New Delhi/Thiruvananthapuram:

Amid the row over wearing hijab in schools and other educational institutions in Karnataka, Kerala Governor Arif Mohammed Khan on Friday said there were instances of women refusing to wear the veil when one traces the history of Islam.

He was replying to a question regarding his stand on the ongoing hijab row in the neighbouring state.

Though he did not elaborate his point, Khan narrated the story of a young woman, said to be a relative of the Holy Prophet, to prove his point.

“I will tell you just one quote… A young girl, who was brought up in the household of the Prophet himself… and she was the niece of the wife of the Holy Prophet. She was proverbially beautiful…,” he said. “This is what history says… read it,” Mr Khan told reporters.

Quoting the story, he said when the woman’s husband was the then Governor of Kufa in medieval times, she was chided for not wearing a hijab.

What she said was that God had made her beautiful and the almighty had placed His stamp of beauty on her, the Governor said.

“She said I want people to see my beauty and see the grace of God in my beauty… And be thankful to God… This is how the women of the first generation (of Islam) behaved.
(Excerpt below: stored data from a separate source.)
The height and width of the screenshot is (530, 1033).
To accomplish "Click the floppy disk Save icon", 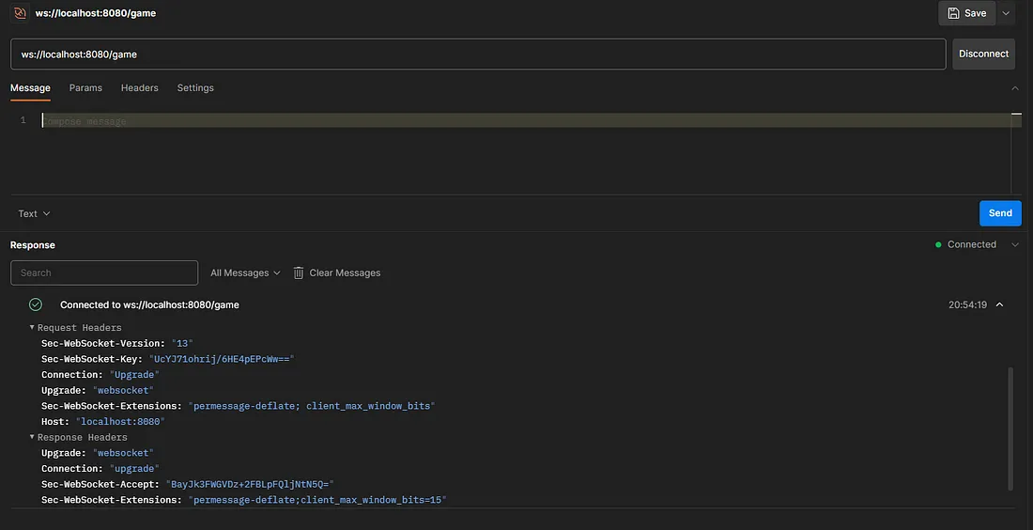I will [x=954, y=13].
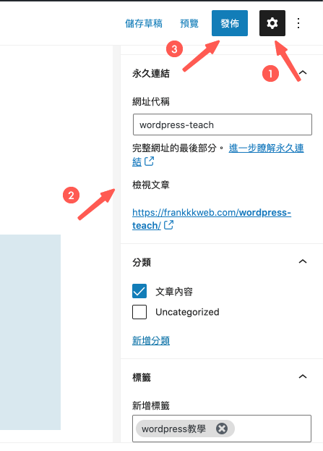Click 儲存草稿 to save the draft
Screen dimensions: 323x451
144,23
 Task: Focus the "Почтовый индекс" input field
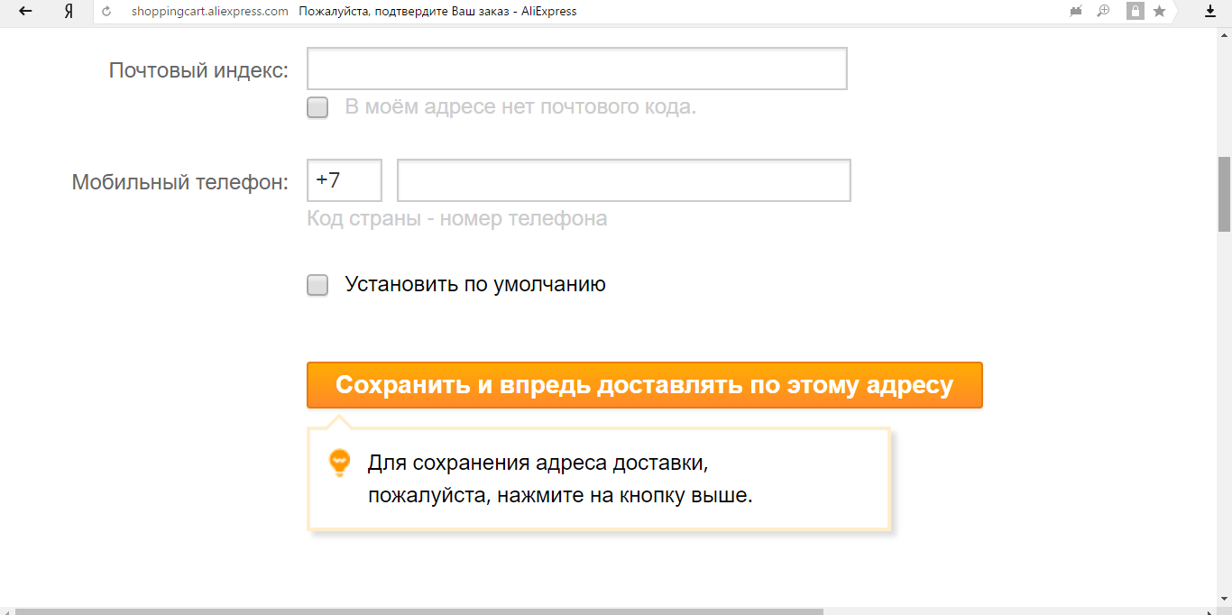(576, 69)
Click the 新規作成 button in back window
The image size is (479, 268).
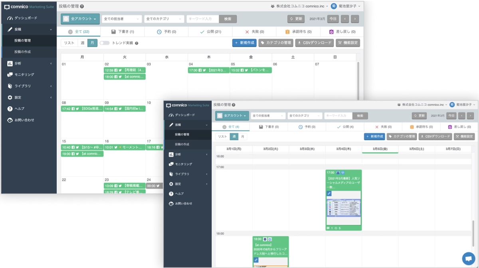(244, 43)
That’s all I want to say,” Mr Khan said.

The hijab controversy, which first erupted in January at a government pre-university college in Udupi where six students who attended classes wearing headscarf in violation of the stipulated dress code were asked to leave the campus, has spread to different parts of Karnataka with Hindu students too responding by turning up in saffron shawls.

Such saffron-clad students are also being barred from entering classes.

Meanwhile, the Governor also justified his signing of the Left Government’s ordinance to amend the state’s Lok Ayukta Act, for which he was severely criticised by the opposition Congress.

Stating that he was not to sit in judgement about the merits of the ordinance, Mr Khan said the bill was with him for more than three weeks.

Stating that it was the elected government and their responsibility, he said he might have his own opinion (on the matter) but did not find anything against the Constitution in the Bill and therefore he signed it.